### O que se pede:
(a) Transcreva do texto sobre o filme o trecho entre "O filme inteiro" e "do Tio Sam.", inclusive.
(b) Traduza para o inglês esta frase do texto sobre o filme: "O filme inteiro faz dicotomias, paralelos, piadas e até críticas ao socialismo e ao capitalismo."
(c) Retome o texto sobre o filme e escreva a continuação logo após a última frase apresentada.

O filme inteiro faz dicotomias, paralelos, piadas e até críticas ao socialismo e ao capitalismo. Por exemplo, os EUA é constantemente retratado como um lugar de luxúria, crimes, drogas e dominado pelo dinheiro, enquanto as poucas cenas na União Soviética trazem aquelas características militares e rígidas que estamos acostumados a ver no cinema americano, algo representado pelo próprio personagem de Schwarza, sempre com postura sisuda e feições fechadas. Até mesmo o antagonista, também russo, carrega uma certa frieza bem típica dos estereótipos dos anos 80 para qualquer personagem europeu, em especial os que vinham do grande inimigo político do Tio Sam.

Por muitas vezes o texto é mais óbvio e genérico do que perspicaz quando tenta dialogar entre as diferenças entre os dois sistemas de governos. Existe um certo didatismo ao demonstrar distinções de condutas sociais e sistemas econômicos (a dupla principal fala das diferenças dos países de tudo um pouco, passando por seguros de carro, métodos de interrogação, entretenimento, até modelos de armas), além de termos um momento extremamente político quando um homem negro fala sobre a exploração, marginalização e preconceito do governo estadunidense para com afro-americanos – um exemplo de uma ideia e de uma crítica interessante para um filme de buddy cop, mas com execução extremamente expositiva e narrativamente deslocada, já que não vemos nenhum efeito ou reflexão sobre isso no restante da história.

### Trecho de origem:
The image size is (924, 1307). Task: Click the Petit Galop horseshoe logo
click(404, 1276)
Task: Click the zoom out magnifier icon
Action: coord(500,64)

### Respostas do exercício:
(a)
O filme inteiro faz dicotomias, paralelos, piadas e até críticas ao socialismo e ao capitalismo. Por exemplo, os EUA é constantemente retratado como um lugar de luxúria, crimes, drogas e dominado pelo dinheiro, enquanto as poucas cenas na União Soviética trazem aquelas características militares e rígidas que estamos acostumados a ver no cinema americano, algo representado pelo próprio personagem de Schwarza, sempre com postura sisuda e feições fechadas. Até mesmo o antagonista, também russo, carrega uma certa frieza bem típica dos estereótipos dos anos 80 para qualquer personagem europeu, em especial os que vinham do grande inimigo político do Tio Sam.

(b) The entire film draws dichotomies and parallels, makes jokes, and even offers critiques of socialism and capitalism.

(c)
Inferno Vermelho anda em uma linha tênue entre descontruir estereótipos, como o fato de termos um protagonista soviético que não é seu típico “russo mal” da maioria de longas de ação dos anos 80, e de reforçar estereótipos com representações tão banais do que é capitalismo e do que é socialismo – capitalismo é sobre dinheiro; socialismo é sobre uma falsa ideia de igualdade. Acredito que o longa é mais interessante quando abraça os estereótipos para proporcionar humor, como quando o personagem de Belushi diz que vai ficar de fora de uma luta por ser um momento “russo demais”, fazendo alusão ao imaginário coletivo de que russos são todos fodões.

Os próprios protagonistas são estereótipos ambulantes, com Schwarza fazendo o europeu imbatível, enquanto Belushi é o americano que fala demais, se acha demais, e que ama a cultura de seu país (beisebol; Clint Eastwood; armas; etc). Infelizmente, tanto o roteiro quanto a direção não exploram os elementos cômicos a fundo, fazendo com que Arnold seja restringido a um personagem tediosamente sisudo, enquanto Belushi serve unicamente como alívio cômico.

Mas o problema principal é a narrativa pra lá de batida. Temos a velha abordagem de vingança, apresentada aqui de maneiras bastantes comuns do tipo “”você matou meu parceiro, agora quero te matar”, e também a amizade que vai se formando entre a dupla de protagonistas. Falta um certo carisma, falta humor e falta leveza numa direção que tenta ao máximo trazer algumas seriedades visuais que são bastante superficiais para criar um thriller – o roteiro não ajuda, considerando que temos 2/3 do mistério investigativo circulando uma chave de um armário e uma prostituta com dramas forçados. Confesso, porém, que gosto da estética urbana, da fotografia underground e as representações visuais do mundo do crime.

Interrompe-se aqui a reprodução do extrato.